Case 13: AML Subtypes and FISH

FISH (specifically D-FISH) provides rapid genetic confirmation of APL (🔬: multiple Auer rods)

Benefits:

• Rapid TAT
• Ability to detect PML::RARA fusion gene even with cryptic 🤐 rearrangements (those that aren’t readily apparent on conventional karyotyping)

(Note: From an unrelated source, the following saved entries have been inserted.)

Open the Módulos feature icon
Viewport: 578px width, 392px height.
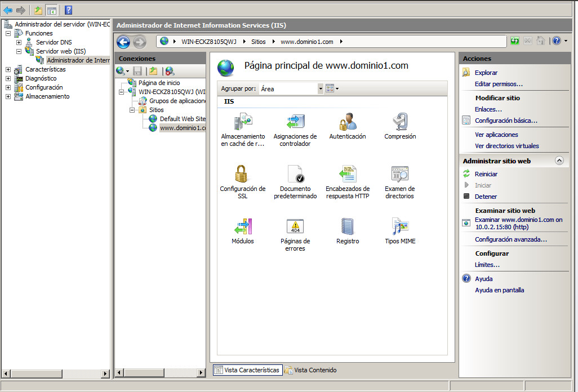coord(242,228)
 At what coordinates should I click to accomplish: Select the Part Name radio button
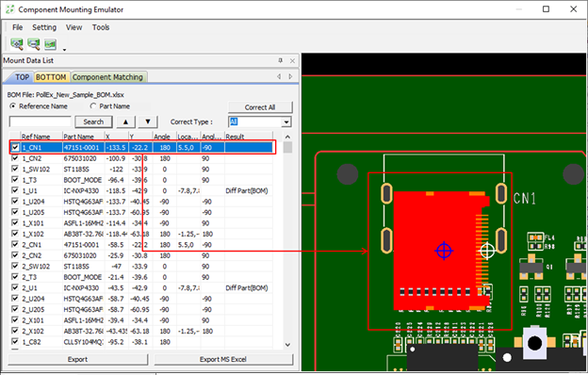(x=93, y=106)
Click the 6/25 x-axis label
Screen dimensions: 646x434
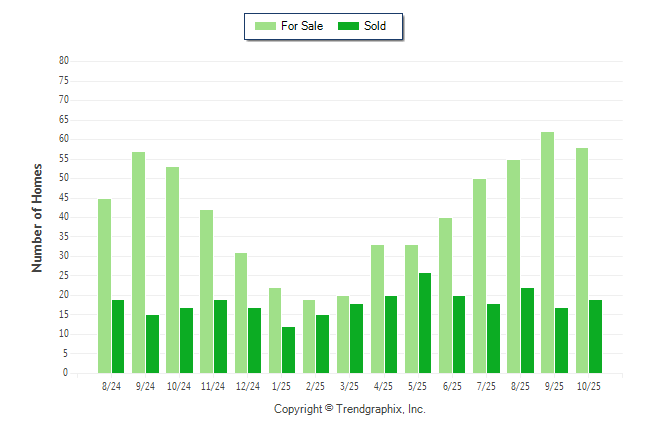coord(452,385)
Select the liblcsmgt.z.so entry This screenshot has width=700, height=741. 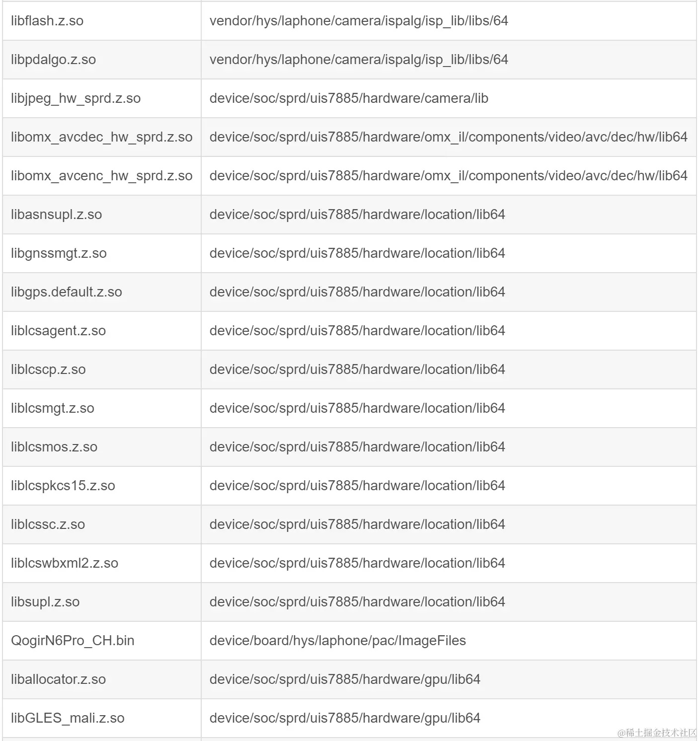point(52,408)
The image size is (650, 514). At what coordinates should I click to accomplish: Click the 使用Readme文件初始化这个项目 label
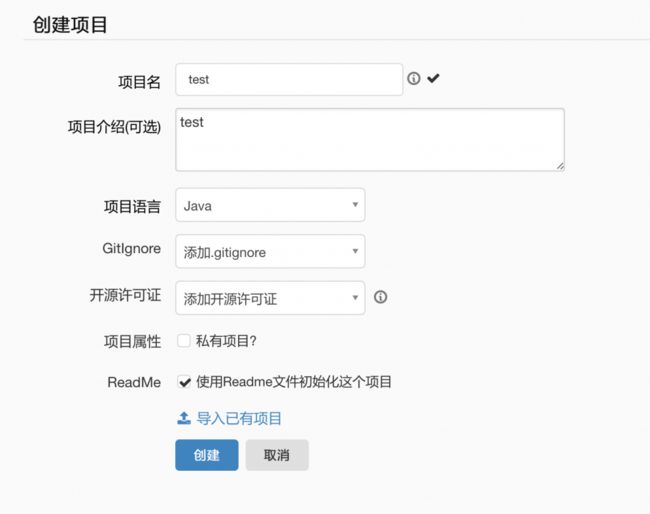[x=293, y=382]
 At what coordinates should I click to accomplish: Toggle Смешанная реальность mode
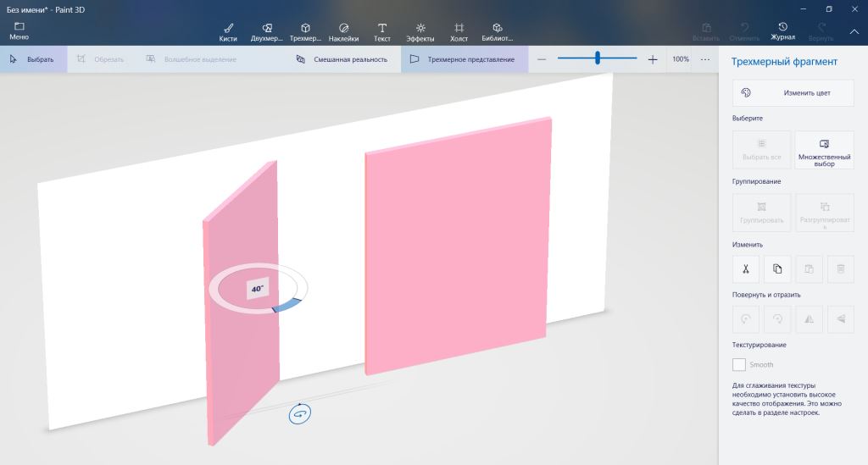tap(342, 59)
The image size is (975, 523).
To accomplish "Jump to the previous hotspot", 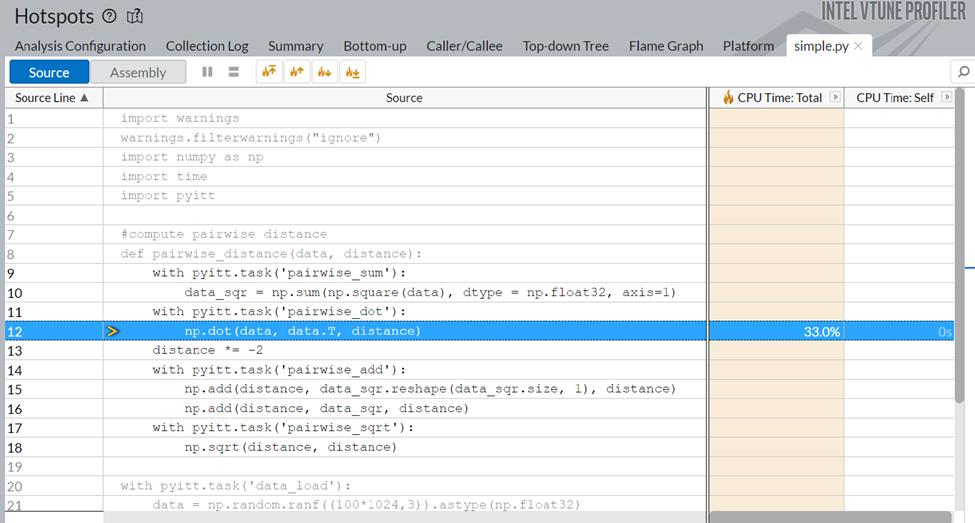I will (x=296, y=72).
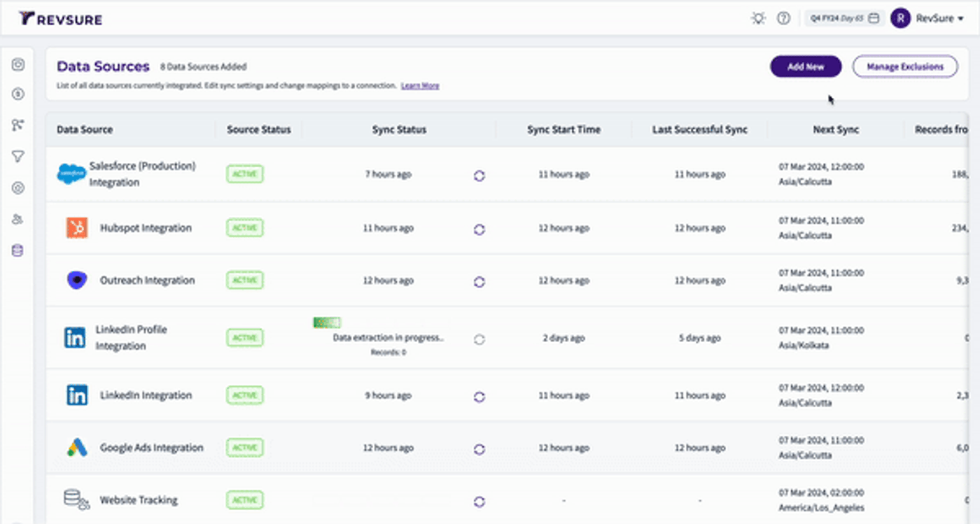Follow the Learn More link

(x=420, y=85)
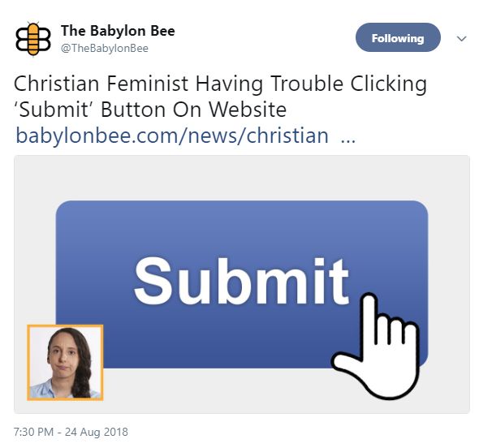This screenshot has height=448, width=492.
Task: Click the gray card margin above blue button
Action: click(242, 178)
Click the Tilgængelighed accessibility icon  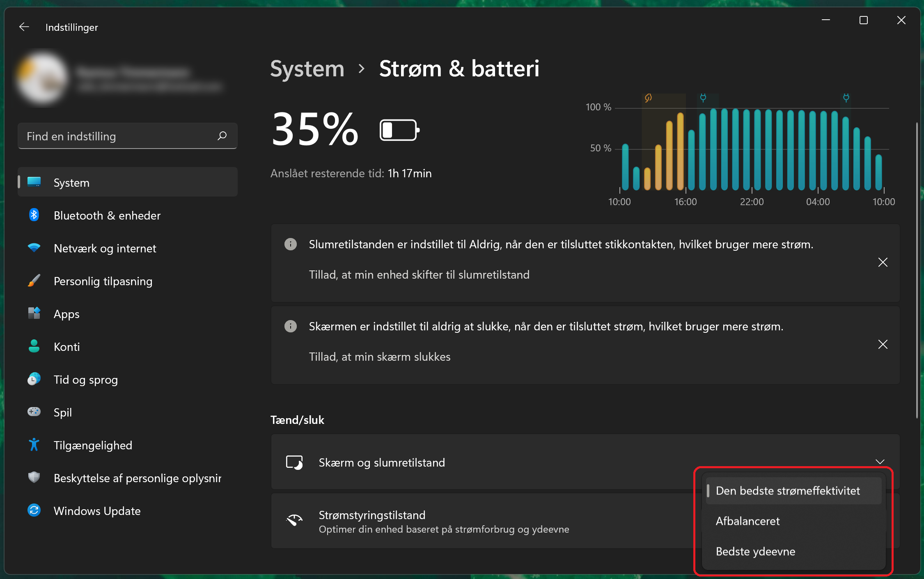coord(34,445)
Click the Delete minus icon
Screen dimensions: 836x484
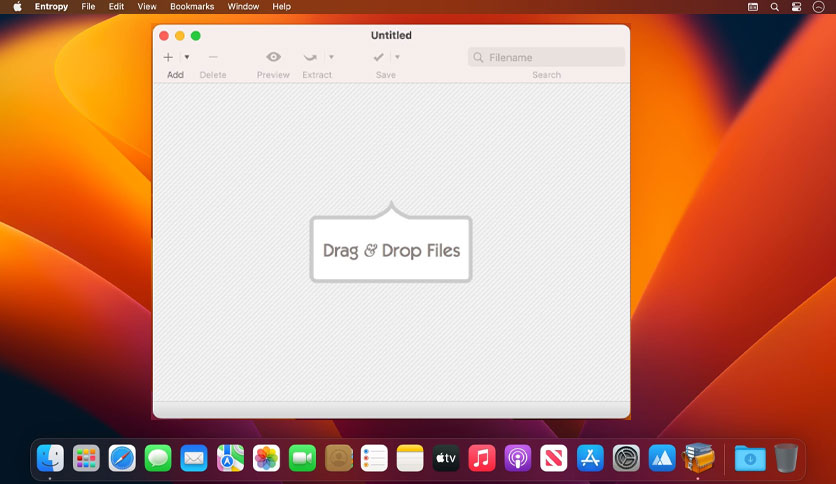click(x=213, y=57)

This next case has numerous blasts w monoblastic morphology, and I’ll give away that the genetic abnormality in this case involves chr 11 and the gene KMT2A

Challenge question 💪: what was the FISH result which initially detected the KMT2A rearrangement?

• Two 🔴, two 🟢 signals
• Two fusion 🚦 signals
• Two fusion 🚦 signals, one 🔴, one 🟢
• One fusion 🚦 signal, one 🔴, one 🟢

✨ Answer: One fusion 🚦signal, one 🔴, one 🟢 ✨

KMT2A has numerous translocation partners, so detection of a translocation involving KMT2A begins with ✨Break-apart FISH✨, not D-FISH

In AML cases w an ambiguous cytogenetics ➡️ AML FISH panel. Initial panel includes a probe which targets 11q23 (where KMT2A lives)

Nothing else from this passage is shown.